Às vezes, uma ideia é tão boa que dizemos: "Como nunca pensaram nisso antes?" Porém, é preciso lembrar que ideias, por si só, em geral não mudam o mundo se não são postas em prática. Pois um grupo de estudantes do último ano do curso de Engenharia de Controle e Automação do Instituto Mauá de Tecnologia inventou um piso sustentável que transforma a força das pisadas das pessoas sobre ele em energia elétrica limpa. Como nunca pensaram nisso antes?

Créditos: Divulgação/Greenway

Uma ideia para criar pegadas efetivamente ecológicas

O projeto foi criado como TCC de Guilherme Couto Gonçalves, de 23 anos, Maria Eugênia Lagua, 23, Bruna Stuber Menascé, 22, e Gabriel M. Bob, 22. Eles começaram a conceber o piso no começo do ano e apresentam o protótipo agora, no final de outubro, no campus do Instituto Mauá em São Caetano do Sul (SP), na 23ª edição do Eureka.

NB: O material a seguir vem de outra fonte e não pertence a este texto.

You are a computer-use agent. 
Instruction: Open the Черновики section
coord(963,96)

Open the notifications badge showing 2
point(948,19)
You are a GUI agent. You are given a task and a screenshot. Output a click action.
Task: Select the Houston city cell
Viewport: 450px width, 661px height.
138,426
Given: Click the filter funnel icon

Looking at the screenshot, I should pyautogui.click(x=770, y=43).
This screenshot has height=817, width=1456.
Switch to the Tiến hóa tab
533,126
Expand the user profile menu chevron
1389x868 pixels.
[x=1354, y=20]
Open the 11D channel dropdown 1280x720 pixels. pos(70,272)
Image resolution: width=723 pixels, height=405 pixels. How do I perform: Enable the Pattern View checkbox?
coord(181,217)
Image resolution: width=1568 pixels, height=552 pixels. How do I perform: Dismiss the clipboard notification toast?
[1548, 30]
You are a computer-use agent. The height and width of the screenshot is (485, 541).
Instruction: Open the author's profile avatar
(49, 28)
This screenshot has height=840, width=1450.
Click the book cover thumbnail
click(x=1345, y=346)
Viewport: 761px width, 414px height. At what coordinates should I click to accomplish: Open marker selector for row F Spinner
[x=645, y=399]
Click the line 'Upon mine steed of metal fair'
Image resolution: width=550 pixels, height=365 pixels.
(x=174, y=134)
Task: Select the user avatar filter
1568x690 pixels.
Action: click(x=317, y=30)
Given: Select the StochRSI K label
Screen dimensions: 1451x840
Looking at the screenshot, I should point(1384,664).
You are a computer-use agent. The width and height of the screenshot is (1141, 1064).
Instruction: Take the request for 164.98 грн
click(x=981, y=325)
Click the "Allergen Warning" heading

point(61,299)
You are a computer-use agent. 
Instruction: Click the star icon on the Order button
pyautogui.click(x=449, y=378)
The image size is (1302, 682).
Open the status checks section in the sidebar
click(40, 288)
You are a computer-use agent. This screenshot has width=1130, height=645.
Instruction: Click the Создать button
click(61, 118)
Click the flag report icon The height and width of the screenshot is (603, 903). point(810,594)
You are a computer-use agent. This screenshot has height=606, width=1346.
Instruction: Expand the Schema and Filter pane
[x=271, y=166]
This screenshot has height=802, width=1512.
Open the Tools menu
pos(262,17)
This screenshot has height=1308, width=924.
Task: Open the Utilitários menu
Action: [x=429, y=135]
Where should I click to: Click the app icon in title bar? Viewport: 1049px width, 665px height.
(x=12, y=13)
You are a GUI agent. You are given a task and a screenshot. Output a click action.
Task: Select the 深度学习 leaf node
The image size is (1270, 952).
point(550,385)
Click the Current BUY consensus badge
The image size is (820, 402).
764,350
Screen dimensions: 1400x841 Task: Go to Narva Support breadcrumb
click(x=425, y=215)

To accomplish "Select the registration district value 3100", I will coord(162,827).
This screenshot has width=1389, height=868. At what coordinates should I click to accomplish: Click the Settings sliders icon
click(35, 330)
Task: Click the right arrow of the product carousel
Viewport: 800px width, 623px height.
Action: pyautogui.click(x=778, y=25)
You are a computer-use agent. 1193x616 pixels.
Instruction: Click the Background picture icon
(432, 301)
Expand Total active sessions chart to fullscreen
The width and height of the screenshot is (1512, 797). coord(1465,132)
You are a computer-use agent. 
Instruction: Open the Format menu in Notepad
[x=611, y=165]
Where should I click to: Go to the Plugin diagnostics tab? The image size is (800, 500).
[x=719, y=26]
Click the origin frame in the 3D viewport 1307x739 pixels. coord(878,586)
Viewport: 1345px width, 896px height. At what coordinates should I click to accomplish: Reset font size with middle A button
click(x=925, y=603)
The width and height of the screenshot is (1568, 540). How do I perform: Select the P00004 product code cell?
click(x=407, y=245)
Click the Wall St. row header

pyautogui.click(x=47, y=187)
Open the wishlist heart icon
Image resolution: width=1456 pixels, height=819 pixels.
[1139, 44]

O evento reúne trabalhos de conclusão de curso altamente inovadores das áreas de engenharia, administração e design.

E o invento já caminha a passos largos para ser muito mais que um TCC. Os estudantes montaram uma startup, a Greenway, para transformá-lo em negócio, e, em março, passaram a ser apoiados pela aceleradora Bizup.

Prêmio vai pagar R$ 20 mil para os TCCs mais criativos

Quem explica o funcionamento do piso é Guilherme Couto Gonçalves: "O sistema transforma o movimento vibratório dos passos em pulsos elétricos pela combinação de mecanismos mecânicos e eletrônicos", diz. "Optamos por fazer a peça de madeira, pois o material ajuda a amortecer a força da pisada e otimiza o aproveitamento de sua energia."

O protótipo é constituído de um hexágono cujos lados medem 20 cm cada um. Sua altura é de 10 cm, e ele fica em uma caixa de madeira que abriga dentro os aparatos para a transformação da energia mecânica em elétrica, armazenada em uma bateria.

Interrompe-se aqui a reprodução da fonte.